Alex mentally damned Mir Alam and all his progeny to the tenth generation. From the look on Lady Frederick’s face, she was entertaining similar fantasies, many involving exceedingly pointy pitchforks and boiling pots of Turkish coffee.
Rising from her curtsy, Lady Frederick gave a brisk shake of her skirts, the only sign of nervousness she betrayed. Her smile was very fixed and very bright as she batted her eyelashes at the Nizam’s chief minister. “The petals may indeed fade, but the fragrance lingers on. Like the goodwill between our countries.”
It was a well-aimed barb, designed to remind all concerned that she had the might of England behind her, backed by infantry, elephants, and an expansionist Governor General who was prone to invading first and asking questions later.
The implications weren’t lost on Mir Alam, who closed his mouth tightly over whatever else he had been about to say and took a subtle step back from the Nizam’s chair, like a tennis player conceding a match. A match, but not the game. Whether she knew it or not, Lady Frederick had just made a powerful enemy.
Alex suppressed a groan. Just what they needed.
The Nizam, on the other hand, had already reached the limits of his boredom. As he turned to say something to a courtier behind him, Mama Champa waved Lady Frederick away from the dais, and gestured to her counterpart, Mama Barun, to begin herding courtiers towards the gardens for the nautch that was to follow the durbar. In gaily colored groupings, chattering like the parrots painted on the walls, the courtiers began to drift towards the gardens, already intent on the next intrigue, the next scandal, whatever it might be.
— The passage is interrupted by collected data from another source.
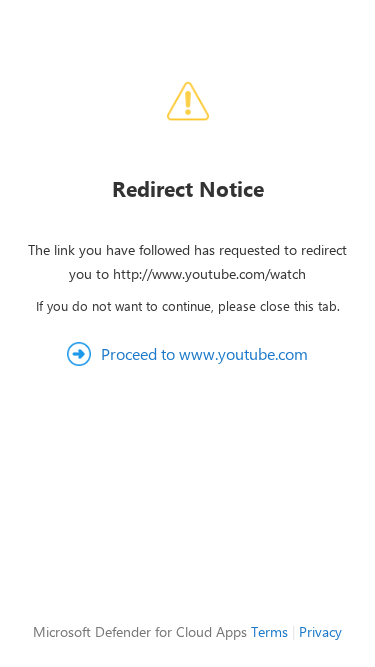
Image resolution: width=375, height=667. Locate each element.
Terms (269, 631)
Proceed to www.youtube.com (204, 353)
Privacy (320, 631)
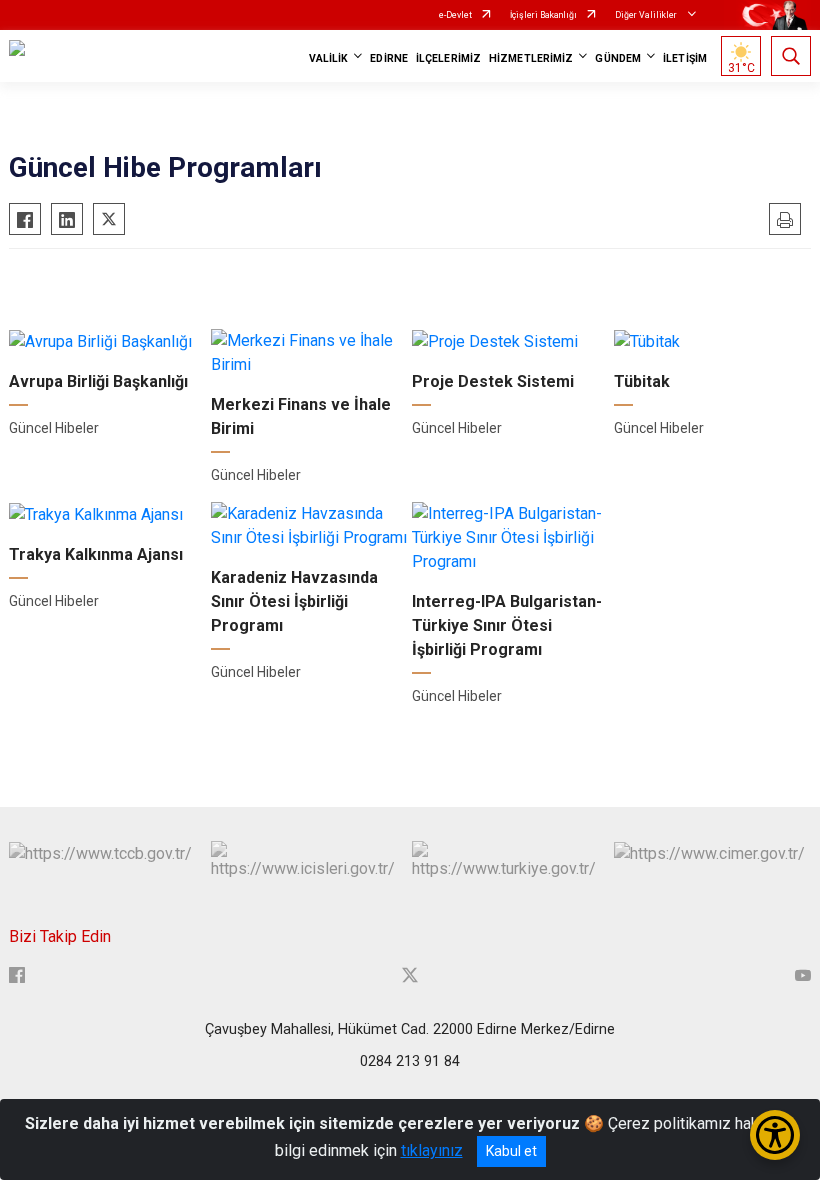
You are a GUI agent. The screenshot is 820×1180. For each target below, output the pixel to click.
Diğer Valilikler (647, 15)
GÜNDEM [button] (618, 58)
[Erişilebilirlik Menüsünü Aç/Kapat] (775, 1135)
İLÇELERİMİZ (448, 58)
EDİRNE (389, 58)
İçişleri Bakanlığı (543, 15)
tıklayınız (432, 1150)
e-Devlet (455, 15)
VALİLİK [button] (329, 58)
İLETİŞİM (685, 58)
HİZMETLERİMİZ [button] (531, 58)
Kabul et (511, 1151)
Only Mir Alam continued to watch Lady Frederick, the pipe of the hookah dangling like a snake from his lips.
Taking her arm, Alex hauled her away, manhandling her into the stream of courtiers heading out of the durbar hall.
“You would have done better to have stayed in the Residency,” he said softly, in English.
Neatly twisting her arm out of his grasp, Lady Frederick said flippantly, “I thought the Nizam was rather a dear, actually.”
“You have an odd definition of ‘dear,’ ” said Alex grimly. “He’s as mad as a hatter and he wields the power of life and death in this part of the world.”
“Our military escort—”
“Is all outside. And Calcutta is a very long way away.”
Lady Frederick’s lips pursed as she considered. “I’m glad he liked my flower,” she said.